ANKARA (Reuters) - Turkey said on Friday chances of its parliament ratifying peace protocols with Armenia were jeopardized by a U.S. congressional panel vote that labeled as “genocide” the massacre of Armenians by Ottoman Turks in 1915.
Turkey and its fellow Muslim ally, Azerbaijan, saw the U.S. vote undermining efforts to stabilize the South Caucasus, a volatile region with pipelines taking oil and gas to the West.
“This decision will not bring peace to the Caucasus,” Foreign Minister Ahmet Davutoglu told a news conference hours after Turkey recalled its ambassador from Washington.
Turkish leaders reacted with fury after the House of Representatives Foreign Affairs Committee narrowly passed a non-binding resolution that tarred their grandfathers with the same crime as Nazi Germany.
President Barack Obama had made a last ditch attempt to get the House panel to drop a resolution that would anger a valuable NATO ally, whose support was important for U.S. interests in Iran, Afghanistan and the Middle East.
Some European leaders have discouraged Turkey’s bid for EU membership.
Analysts said this new slap from the United States ran a risk of further alienating Turkey, at a time when there were concerns that its warmer ties with neighbors Iran and Syria, and Russia too, marked a shift away from the West.
A U.S. envoy in Ankara distanced the administration from the panel’s vote after being invited for talks by Turkish officials.
“We believe that Congress should not make a decision on the issue.

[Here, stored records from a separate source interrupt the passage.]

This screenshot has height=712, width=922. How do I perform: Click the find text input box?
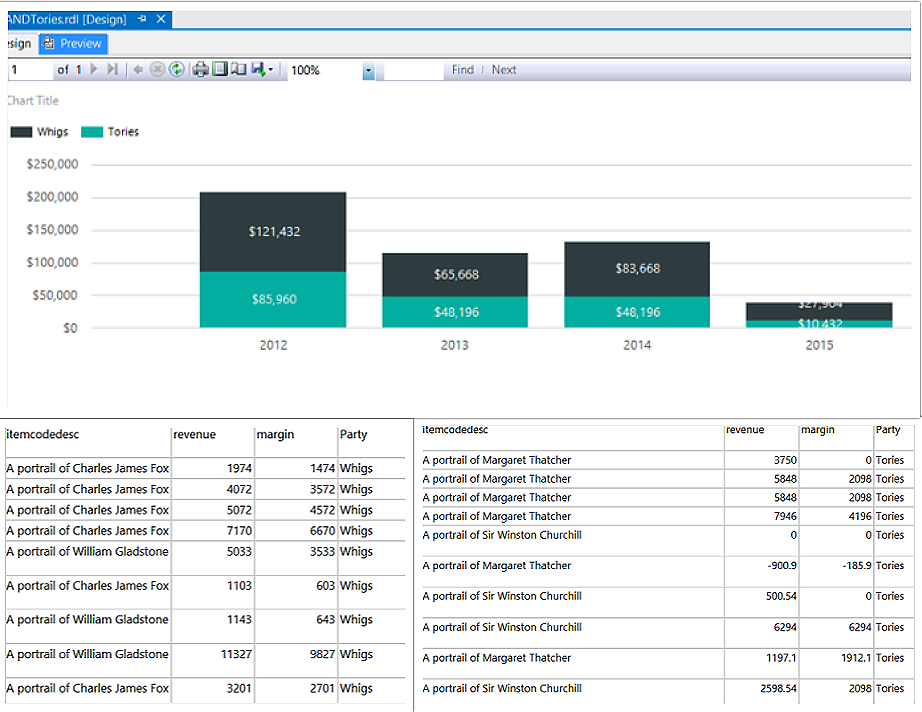(412, 70)
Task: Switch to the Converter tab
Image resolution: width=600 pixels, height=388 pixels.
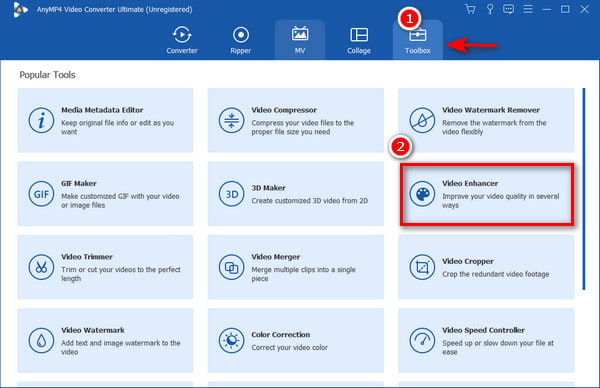Action: pos(182,40)
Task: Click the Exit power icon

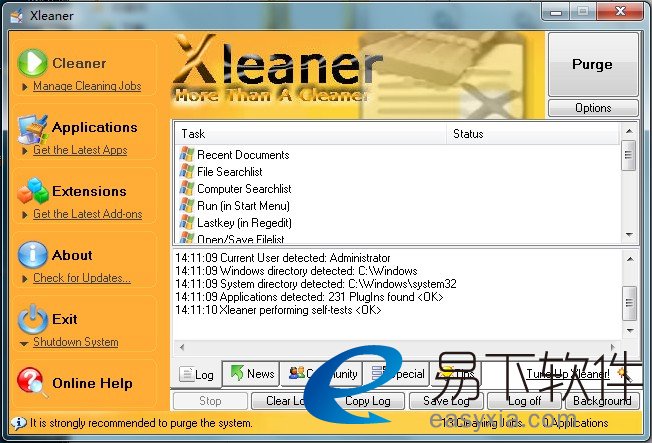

We are against new action,” U.S. Ambassador James Jeffrey told reporters.
It was unclear whether the bill would be considered by the full House or become enshrined in official U.S. policy.
Davutoglu said Turkey’s efforts to resolve disputes with Christian Armenia, rooted in ethnic and religious enmity, would go on. But, he went on to warn that ratification by parliament of peace protocols signed last year to open the border was now in greater doubt due to the U.S. lawmakers action.
“Yesterday’s decision has brought the risk of not delaying but halting the process for the ratification of protocols,” Davutoglu said.
“This resolution pours petrol on the fire,” said Hugh Pope, an analyst for the International Crisis Group. “It hands the discussion back to the nationalists on both sides.”
For its part Armenia applauded the U.S. vote and indicated desire to move forward in relations with Turkey.
“At the current time, there is no single political reason for official Yerevan to change its position with regards the normalization of relations with Turkey,” said Galust Sahakyan, parliamentary leader of the Republican Party of President Serzh Sarksyan.
But fallout from the vote reverberated around the fractious nations of the South Causcasus.
The parliament in Azerbaijan, a friend of Turkey and foe of Armenia, said the vote could destroy efforts to resolve the conflict over the breakaway Nagorno-Karabakh region.
“The adoption of the resolution ... could reduce to zero all previous efforts to resolve the Nagorno-Karabakh problem,” the Azeri parliament said in a statement.
The vote, it added, “damages efforts to restore peace and stability in the region.”
Late last month Azerbaijan warned that a “great war” in the South Caucasus was inevitable if Armenian forces did not withdraw.
Ethnic Armenians in Nagorno-Karabakh, backed by Armenia, threw off Azeri rule in fighting that broke out as the Soviet Union headed toward collapse in 1991. An estimated 30,000 people perished before a ceasefire was agreed in 1994.
Turkey had also sought an Armenian withdrawal as one of the conditions for ratifying the protocols.
Turkey accepts that many Christian Armenians were killed by Ottoman Turks but denies that up to 1.5 million died and that it amounted to genocide — a term employed by many Western historians and some foreign parliaments.
The outcry could prove a distraction from political crises brewing at home following the detention of dozens of military officers suspected of planning a coup in 2003.
Prime Minister Tayyip Erdogan’s Islamic-leaning government is also at odds with the judiciary, which alongside the military is a stronghold of Turkey’s old guard of conservative, nationalist secularists.